> On 13 ????. 2015 ?., at 16:09, Slawa Olhovchenkov <slw at zxy.spb.ru>
wrote:
>
> On Sun, Sep 13, 2015 at 02:52:08PM +0300, Dmitry Sivachenko wrote:
>
>> Hello,
>>
>> I have 32 processor machine (2x CPU E5-2650) running several CPU-bound
processes (ULE scheduler).
>> 3 processes are 32-threaded, and 8 are single threaded.
>>
>> I bind all 3 32-threaded processes to CPUs 0-24 (cpuset -C -l 0-24 -p
XXX).
>>
>> I expect that the remaining 8 single-threaded processes will (mostly)

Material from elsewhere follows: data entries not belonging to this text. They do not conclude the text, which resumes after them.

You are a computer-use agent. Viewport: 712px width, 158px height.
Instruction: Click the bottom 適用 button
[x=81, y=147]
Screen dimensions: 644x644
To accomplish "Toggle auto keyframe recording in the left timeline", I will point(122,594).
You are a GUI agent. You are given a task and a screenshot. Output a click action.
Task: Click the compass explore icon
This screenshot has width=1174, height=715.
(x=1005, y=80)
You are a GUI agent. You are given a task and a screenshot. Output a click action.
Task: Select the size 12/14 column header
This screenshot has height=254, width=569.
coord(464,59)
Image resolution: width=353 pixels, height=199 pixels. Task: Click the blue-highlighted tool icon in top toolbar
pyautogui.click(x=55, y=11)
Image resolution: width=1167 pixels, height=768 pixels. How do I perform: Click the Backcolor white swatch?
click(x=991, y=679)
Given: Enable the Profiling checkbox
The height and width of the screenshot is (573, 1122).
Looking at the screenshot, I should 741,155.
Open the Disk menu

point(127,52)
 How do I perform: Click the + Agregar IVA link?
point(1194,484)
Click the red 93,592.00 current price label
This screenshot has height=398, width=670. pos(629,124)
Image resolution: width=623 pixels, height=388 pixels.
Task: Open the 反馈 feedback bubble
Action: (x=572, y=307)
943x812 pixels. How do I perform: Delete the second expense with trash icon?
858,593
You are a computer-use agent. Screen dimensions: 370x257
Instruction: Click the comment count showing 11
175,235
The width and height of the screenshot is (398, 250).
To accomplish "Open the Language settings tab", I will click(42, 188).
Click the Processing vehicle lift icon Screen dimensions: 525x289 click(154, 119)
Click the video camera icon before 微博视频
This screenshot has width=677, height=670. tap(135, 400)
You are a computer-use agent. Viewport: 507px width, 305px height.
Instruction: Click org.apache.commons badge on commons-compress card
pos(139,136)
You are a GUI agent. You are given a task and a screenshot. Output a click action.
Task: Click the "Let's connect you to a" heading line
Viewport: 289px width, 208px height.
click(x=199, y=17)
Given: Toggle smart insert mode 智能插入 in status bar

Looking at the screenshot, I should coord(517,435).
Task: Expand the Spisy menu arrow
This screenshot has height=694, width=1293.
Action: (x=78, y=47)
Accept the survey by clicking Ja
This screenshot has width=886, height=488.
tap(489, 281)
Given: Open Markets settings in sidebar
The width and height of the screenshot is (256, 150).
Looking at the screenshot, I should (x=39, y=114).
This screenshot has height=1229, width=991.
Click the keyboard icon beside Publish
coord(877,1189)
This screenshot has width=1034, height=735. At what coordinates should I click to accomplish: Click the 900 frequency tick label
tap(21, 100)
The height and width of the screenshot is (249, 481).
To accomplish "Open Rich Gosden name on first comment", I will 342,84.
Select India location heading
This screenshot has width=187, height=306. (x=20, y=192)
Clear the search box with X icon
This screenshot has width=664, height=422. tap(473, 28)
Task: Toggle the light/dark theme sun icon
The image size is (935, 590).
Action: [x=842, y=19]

run on the remaining 25-31 CPU cores and use (almost) 100% cpu each.
>>
>> But this is not the case (according to top(1)): they spend a lot of
time on 0-24 CPUs and CPU Idle time is about 10%.
>>
>> These are all purely computational programs, in idle system
single-threaded programs steadily consume 100% of a core, and 32-threaded
programs consume all 32 cores and idle time is zero.
>>
>> Is it an ULE scheduler feature or am I doing something wrong?
>>
>> The goal is to give a single-threaded program a chance to run when
somebody started several 32-threaded processes.
>
> You don't have 32 processor machine, you have only 16 processor
> machine.
> SMT/hyperthreading don't give real processor, SMT "CPU" have
> unpredicable power and his load depend on load parent CPU.
>
> For example, for my case I see such condition (simpliy) on CPU 0 and 1
> (SMT of one real core) with rise load:
>
> load 0.1 0.1
> load 0.2 0.2
> load 0.3 0.3
> load 0.4 0.4
> load 0.45 0.45
> load 0.48 0.48
> load 1.00 1.00\
Yes I know about HT. But how does this explain why I have 10% of CPU idle?
If I explicitly bind my single-threaded processes to the remaining CPU cores
(25-32), they start to receive expected 100% of CPU and overall Idle decreases.
I just expect scheduler to do the same for me.